- Genre: Talent contest; Stand-up comedy competition;
- Created by: Larry Sulkis
- Directed by: Marc Payton
- Country of origin: United States
- Original language: English

Production
- Running time: 52 minutes

Original release
- Network: Showtime
- Release: 1978

= The Big Laff Off =

1978 American stand-up comedy show

The Big Laff Off is an American stand-up comedy competition show that debuted on the cable network Showtime in 1978.

The series features comedians Eddie Murphy, Rick Overton, Mark Schiff, Steve Mittleman, Carol Leifer, Harry Anderson, Ronn Lucas, Billy Crystal, Robin Williams, Ellen DeGeneres, Sinbad, Dana Carvey, Sandra Bernhard, and Bobby Slayton.

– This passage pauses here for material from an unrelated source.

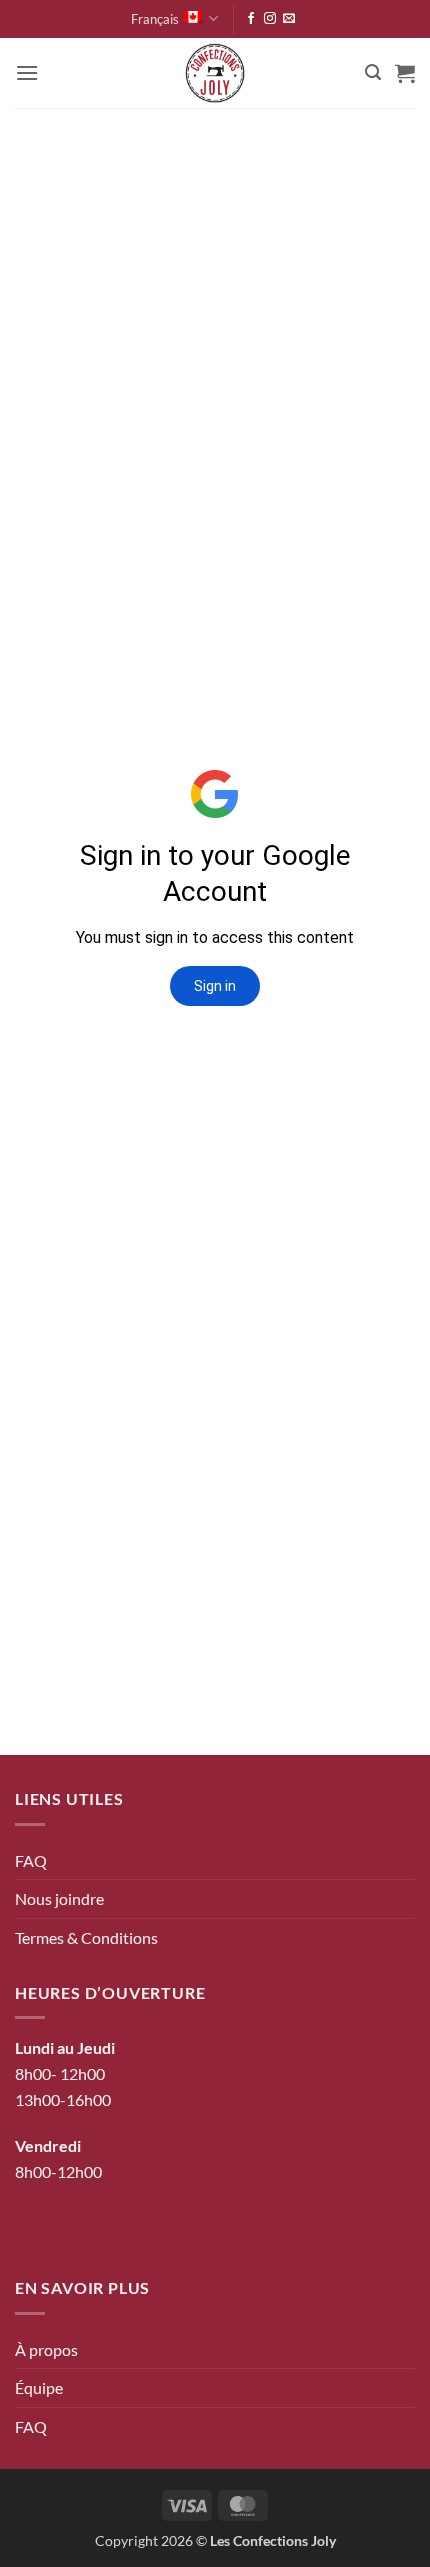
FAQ (31, 1860)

On April 2, 1979, Tommy Smothers hosted The Big Laff Off finals of 1979 at The Bottom Line club. First prize was two thousand dollars and appearances at the Reno Sweeny club and on Don Kirshner's Rock Concert television variety show. Finalists were seen by major talent agents and on video by staff of The Tonight Show

After winning The Big Laff Off, comedian Steve Mittleman went from not working to being a headliner performer.

In 1981, comedian Dr. Gonzo came in fifth on The Big Laff Off.